Added blurb on the box: Even distribution of 6400K light 360 Degrees
Integral rapid start electronic circuit
Long Life: 8 times longer than standard light bulb
Suitable for indoor and outdoor enclosed light fittings
Unsuitable for use with dimming circuits

My source of supply:

Ricamstore Limited, The 'Manse' Balnald, Kirkmichael,
Near Blairgowrie, Perthshire, PH10 7NA
website: Ricamstore Limited

Service Excellent, also many PC leads, connectors and interesting gear available here.

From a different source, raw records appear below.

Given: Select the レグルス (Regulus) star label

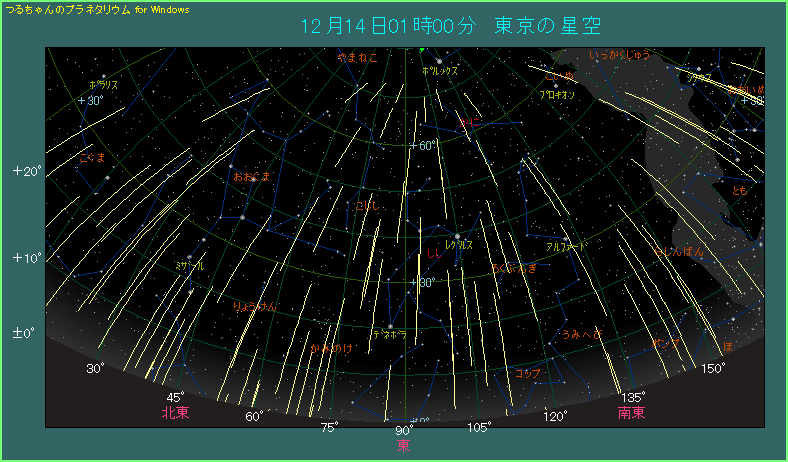Looking at the screenshot, I should tap(459, 244).
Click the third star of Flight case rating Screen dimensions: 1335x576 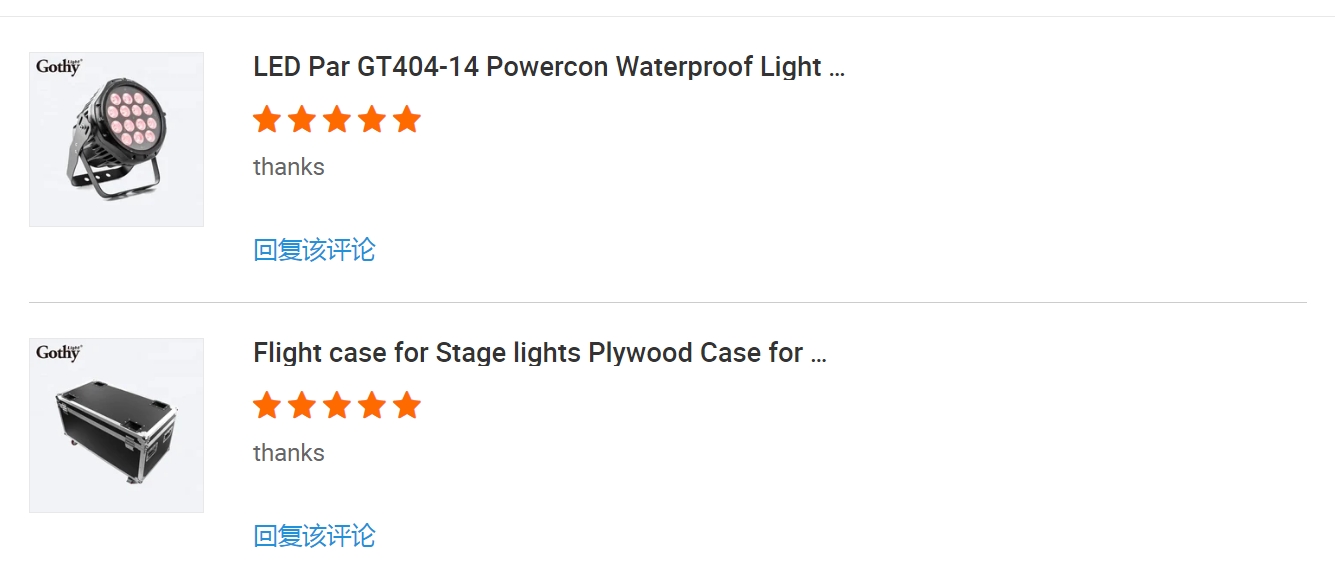(337, 406)
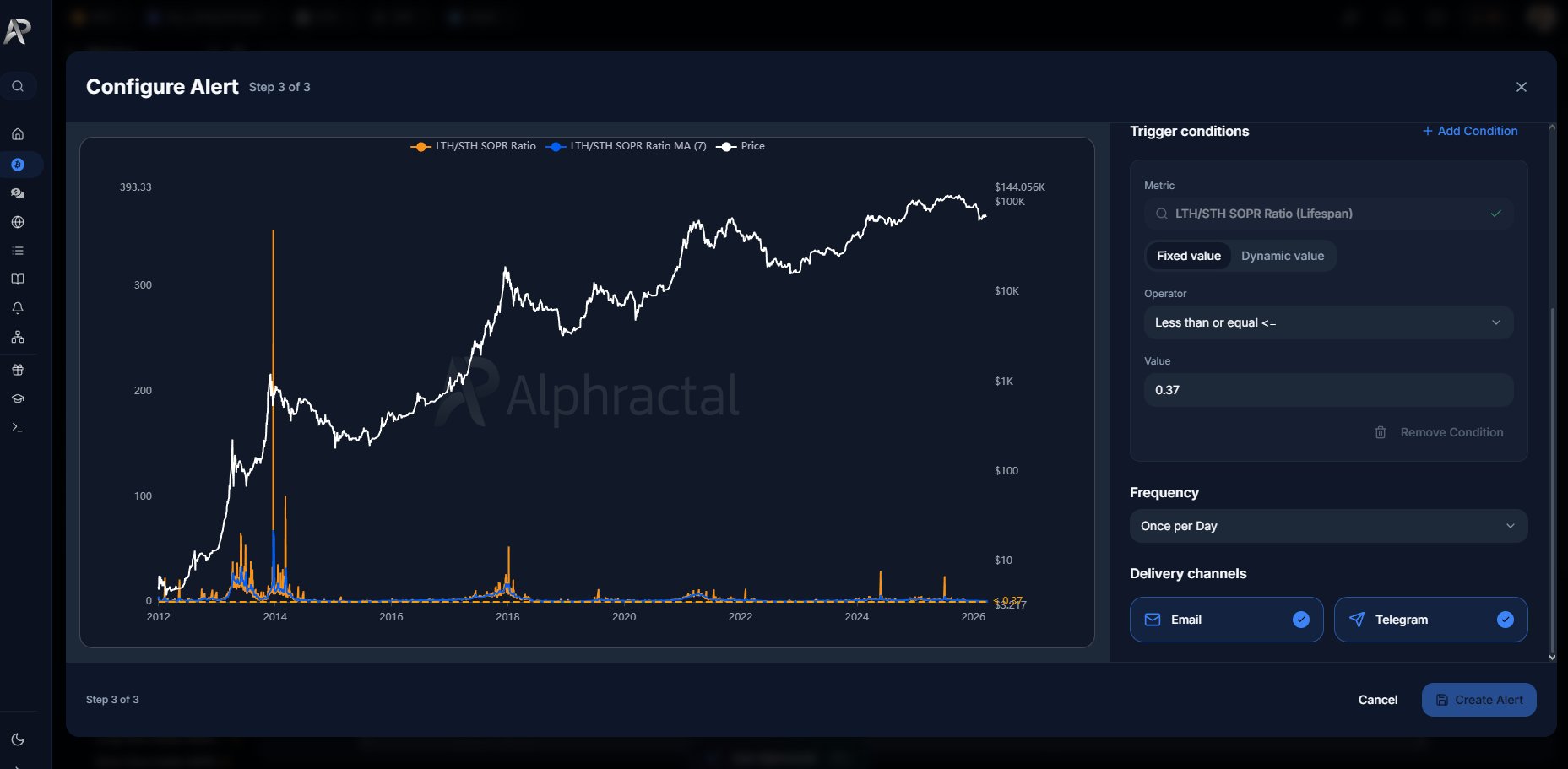
Task: Open the terminal prompt icon in the sidebar
Action: (x=18, y=427)
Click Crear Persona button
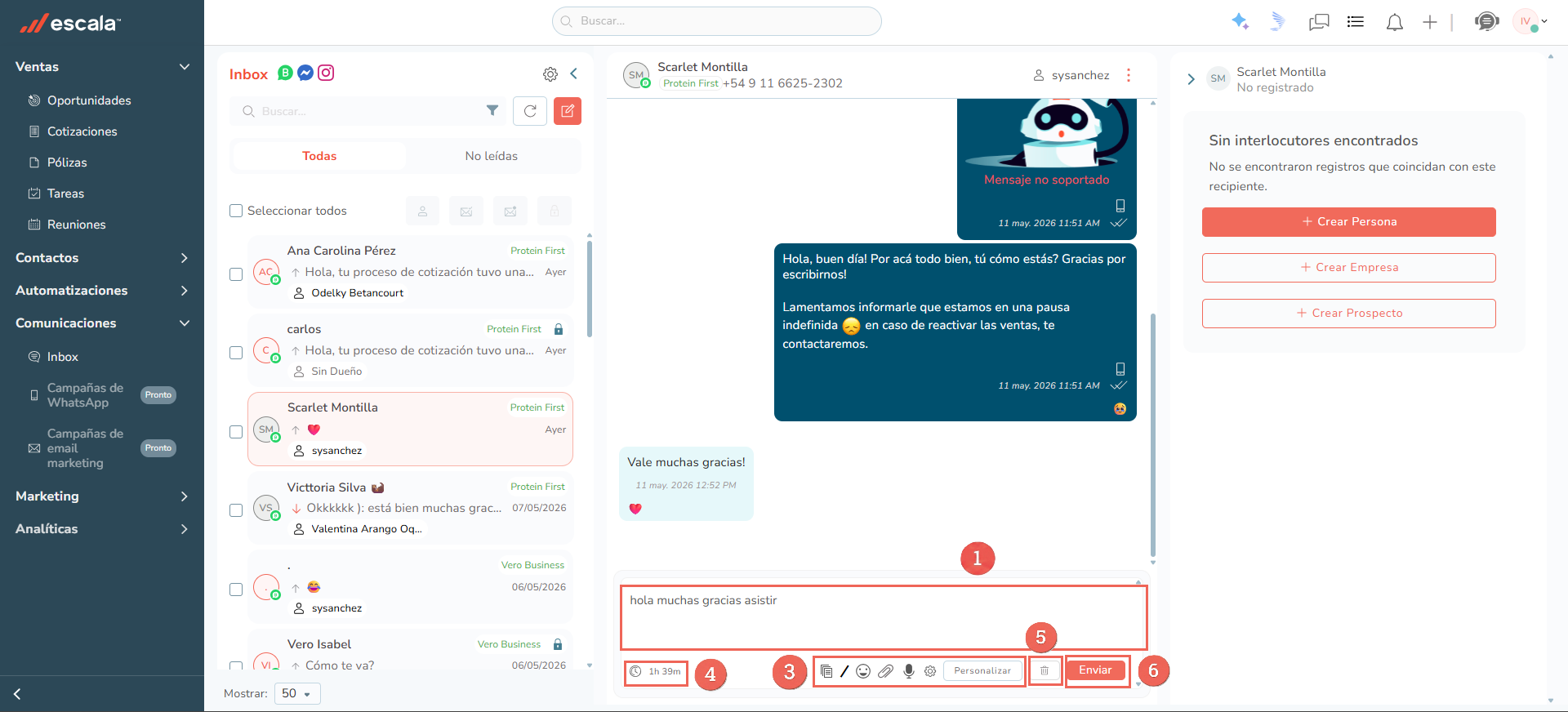This screenshot has width=1568, height=712. pos(1349,222)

Managed to find a 6.3mm. adaptor jack to 3.5mm socket so now I hope to convert my collected LP's to CD (While the lighting does its bit)!

I know there is at least one other Ilford member experimenting with lighting, although he's going backwards, not sure if its incandescent, gas or candles (don't knock it till you know it doesn't work)!


I have to say that a sequel is long overdue in that the original intention was for lighting a four foot bow front Seabray tank.


It took a while to establish that four 20/25watt Daylight low energy lamps could not spread enough light in the required area, reflectors being appropriate sized pieces of kitchen foil (cheapskate!) and I have now succumbed and reverted to a Hagen twin tube choke and three foot tubes for this particular tank.
Siting for extra low energy lamps was possible but then the efficiency/cost/balance came into focus.

However, the secondhand Seabray corner tank donated to the club and acquired by my sole bid, proved to be a different lighting kettle of fish, if you will pardon the pun.

Maximum available distance would allow three of the new T5 16" compact tubes but brings the problem of three larger, much hotter starters. I already had four home made aluminium angle brackets from a previous lighting experiment and siliconed these inside the lighting cavity to take standard lampholders and four low energy lamps.

From the photos you can see a T5 loosely laid across the centre, two coiled 125Watt Daylight lamps and two 15Watt standard LE lamps.
The two latter ones are not currently in use as the other three appear to be sufficient for plant growth.
Heat was a problem - the lid, a flat piece of Contiplas board, soon started bowing with the heat trapped under it.


I then built the lid you see. Ventilation holes in the back two edges and polished aluminium sheet on standoff battens from inside the top, edges are tapered down to reveal the vent holes. The top of this now remains comfortably warm with lights on around eight hours, which now can be reduced.
I now need to devise something different for the T5 which obstructs the tank opening, but I do not want anything attached to the hood - giving me the opportunity to remove it completely for maintenance.